*PROVIDED RECORDS*
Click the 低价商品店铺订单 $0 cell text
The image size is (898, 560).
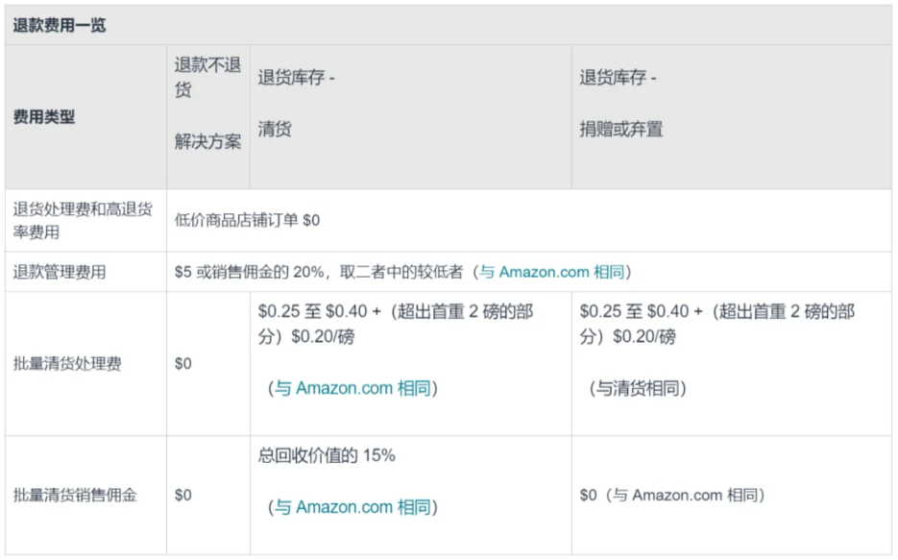coord(248,220)
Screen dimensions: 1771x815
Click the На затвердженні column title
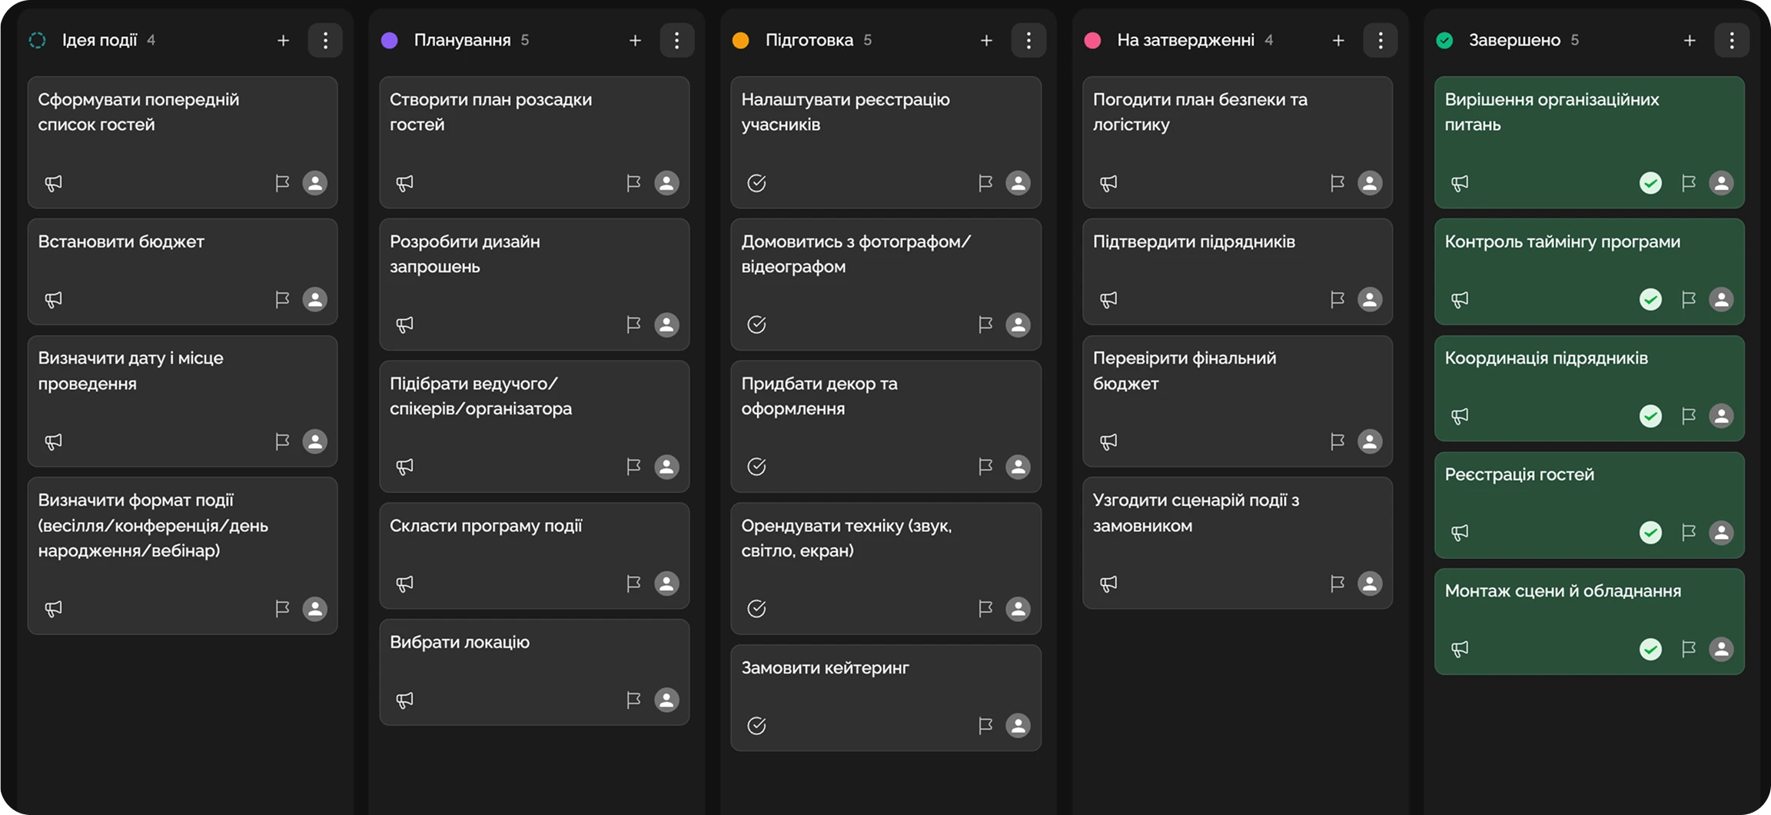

*WHAT THE TASK ASKS*
The lines to return run from the line containing "The image size is (898, 560)." through the last line of the records. Give them exactly, omitting pictures.

*REPLY TO THE EXERCISE*
The image size is (898, 560).
coord(248,220)
Screen dimensions: 1771x815
Click the На затвердженні column title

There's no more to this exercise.